Oil producing communities decry under-development despite $5.8bn mandatory payments

adminMarch 28, 20233 min

Communities lament increased rate of abandoned projects and exclusion from the needs assessment as well as budgetary decision-making processes carried out by the NDDC.

Urges President Muhammadu Buhari to act on report of the forensic audit of the NDDC and fulfil his promise of recovering every stolen kobo 

 

 

Samuel Ogbuku, Managing Director of the Niger Delta Development Commission (NDDC)

 

Oil-producing communities in the Niger Delta region have continued to decry underdevelopment in their states in spite of the establishment of interventionist approaches like the Niger Delta Development Commission (NDDC).
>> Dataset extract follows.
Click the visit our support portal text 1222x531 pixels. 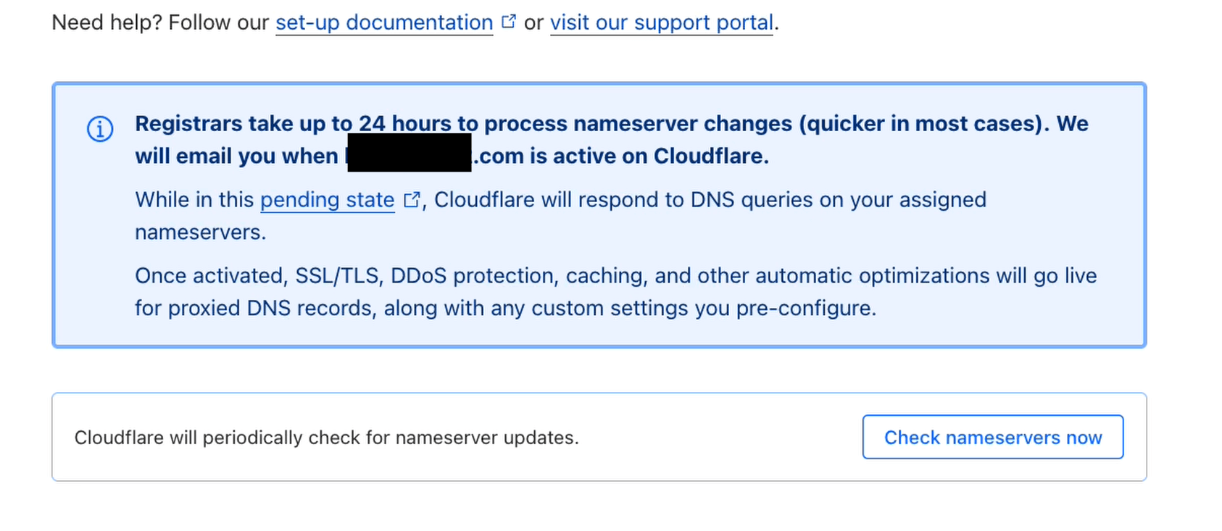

The latest is from oil-producing communities in Akwa Ibom State lamenting underdevelopment despite $5.8bn in mandatory payments made by oil and gas companies to the Niger Delta Development Commission (NDDC) between 2011 and 2020. This development came up recently in Eket, Akwa Ibom State, during a Townhall put together by Policy Alert, a Civil Society Organisation promoting economic and ecological justice in the Niger Delta in partnership with BudgIT Foundation.

According to the Niger Delta Development Commission (NDDC) Act 2000, which established the NDDC, oil-producing and gas-processing companies operating in the region are required to contribute 3 per cent of their annual budgets to the Commission’s Fund for the development and well-being of the region. Stakeholders at the meeting, however, lamented what they described as “high level poverty and neglect” in the region following NDDC’s failure to carry out its mandate to facilitate the sustainable development of their communities despite multiple revenue streams, including the mandatory 3 per cent.

The communities also complained about the high rate of abandoned projects in their communities, as well as their exclusion from the needs assessment and budgetary decision-making processes carried out by the NDDC.

“Data from NEITI Oil and Gas audit reports show that the NDDC has received about 5.8 billion dollars as mandatory three percent payments by oil and gas companies in the 10 years between 2011 and 2020, in addition to other funding streams. Yet the Commission has no transparent system for managing these revenue flows or accounting for their utilisation. Neither have the people of the region seen tangible development projects on the ground to justify these huge inflows,” Mfon Gabriel, a Senior Programme Officer at Policy Alert revealed at the meeting.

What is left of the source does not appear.